Spanish military officer (1880–1962)

Antonio Sagardía Ramos (Zaragoza, 5 September 1879 – Madrid, 11 January 1962) was a Spanish military officer and war criminal who fought for the Nationalist faction in the Spanish Civil War. He became known as the "Butcher of Pallars" (carnicero de Pallars) because of the massacre committed under his command in Pallars Sobirà.

== Biography ==
Sagardía Ramos was born in the Aragonese capital of Zaragoza, in a Basque–Navarre family. He joined the Spanish Army from a young age and in 1921 he rose to the rank of colonel.
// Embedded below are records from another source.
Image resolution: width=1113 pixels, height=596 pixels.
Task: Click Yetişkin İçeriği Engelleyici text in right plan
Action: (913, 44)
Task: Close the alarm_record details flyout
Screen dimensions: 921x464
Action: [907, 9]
After the proclamation of the Second Spanish Republic in 1931, he accepted the military reform of Manuel Azaña (Azaña Law) and retired from the Army.

=== Role in the Spanish Civil War ===
Once the Spanish Civil War began following the Spanish coup of July 1936, Sagardía Ramos was called by one of the rebel leaders, General Emilio Mola, to rejoin the Army. He immediately commanded a unit of Falangist volunteers with whom he intervened in the Campaign of Gipuzkoa.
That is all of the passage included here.